Data for the task:
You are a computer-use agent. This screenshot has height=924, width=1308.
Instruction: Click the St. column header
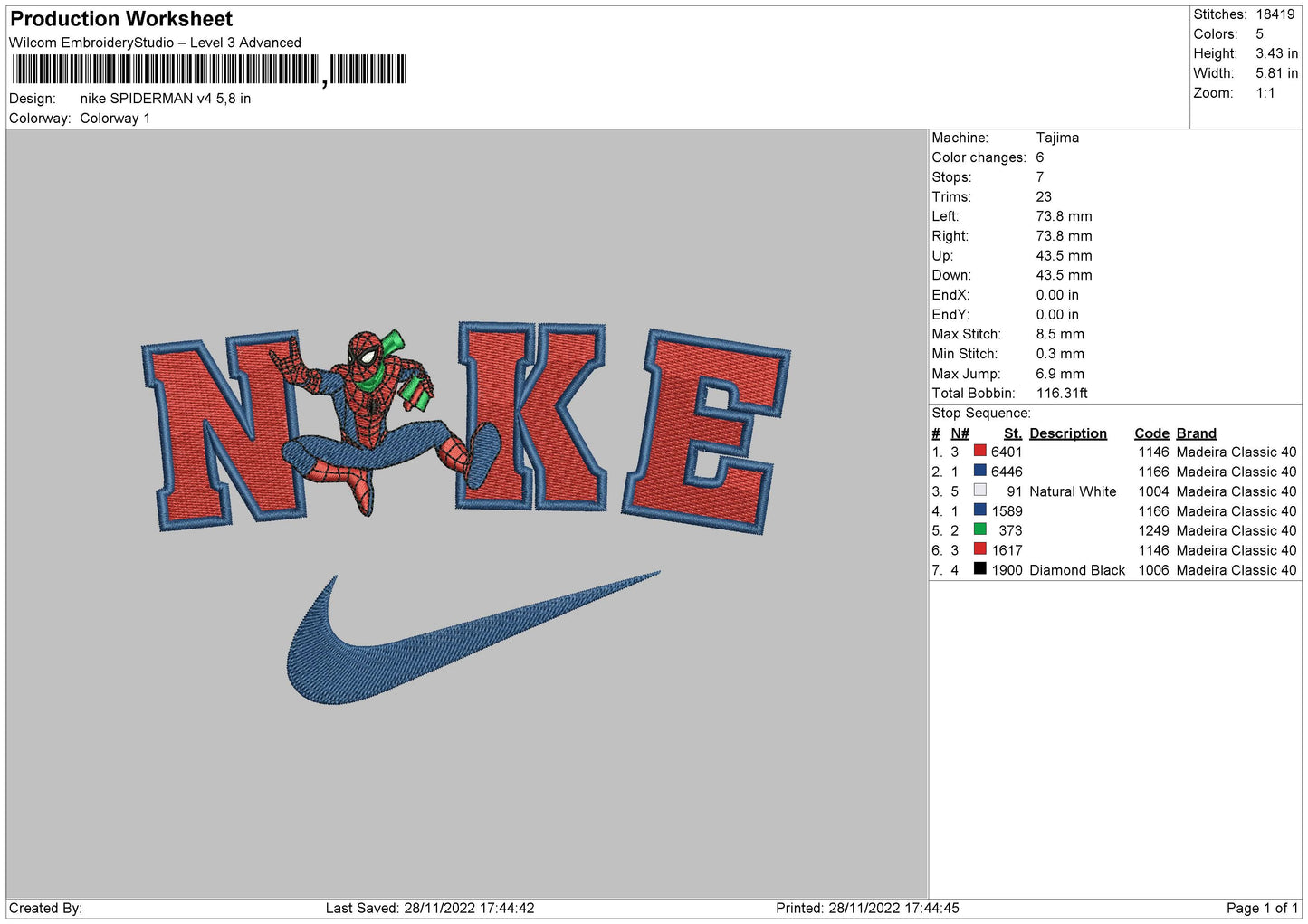(1012, 433)
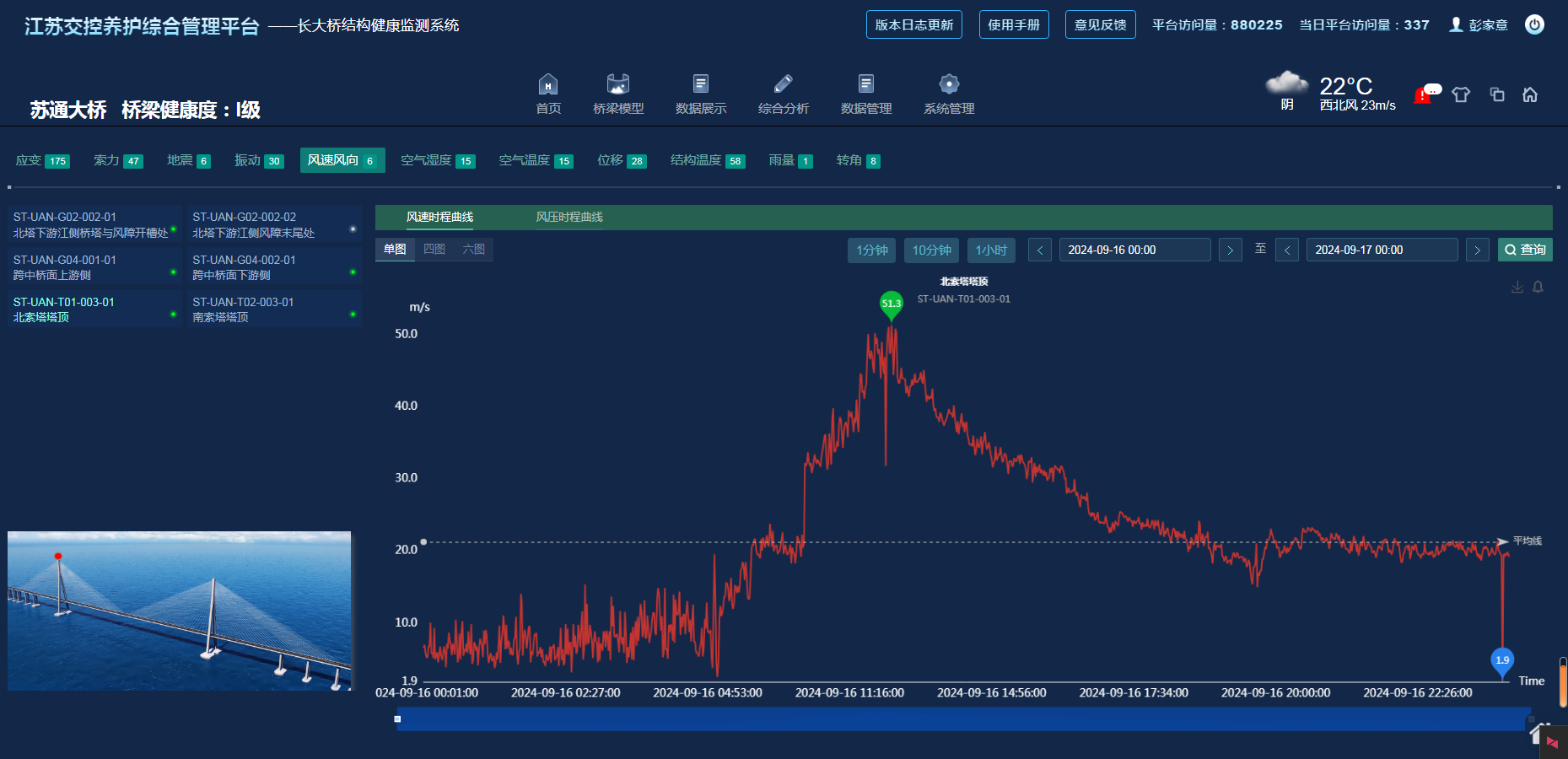Click the power logout icon
This screenshot has height=759, width=1568.
[x=1534, y=24]
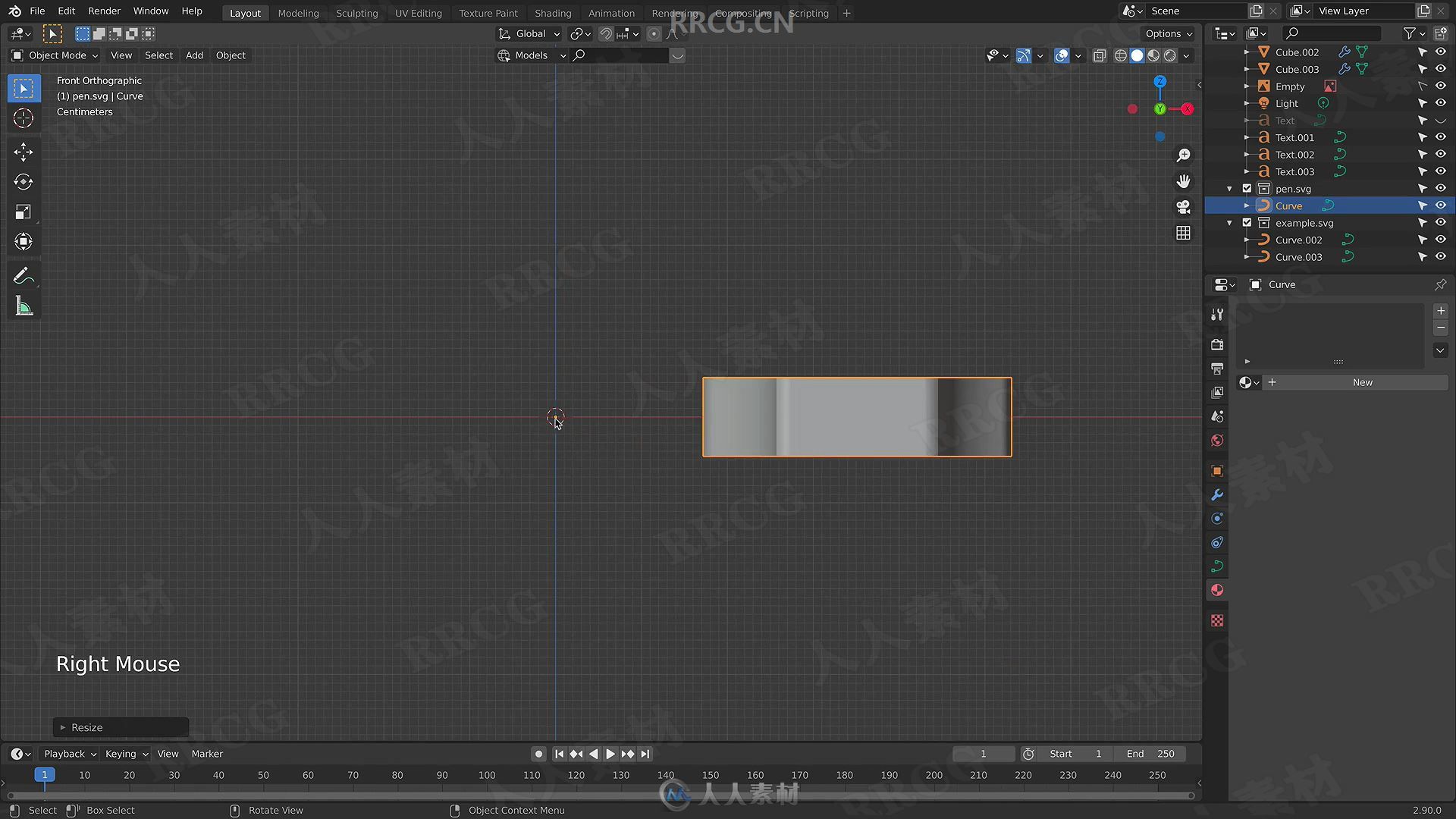Click Add menu in header bar
Viewport: 1456px width, 819px height.
pyautogui.click(x=194, y=54)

Task objective: The answer must match the entries above line for line, with the pictures dropped.

Answer space:
You are a computer-use agent. This screenshot has height=924, width=1308.
Instruction: Click the St. column header
(1012, 433)
Click the power logout icon
This screenshot has height=759, width=1568.
[x=1534, y=24]
Click Add menu in header bar
Viewport: 1456px width, 819px height.
pyautogui.click(x=194, y=54)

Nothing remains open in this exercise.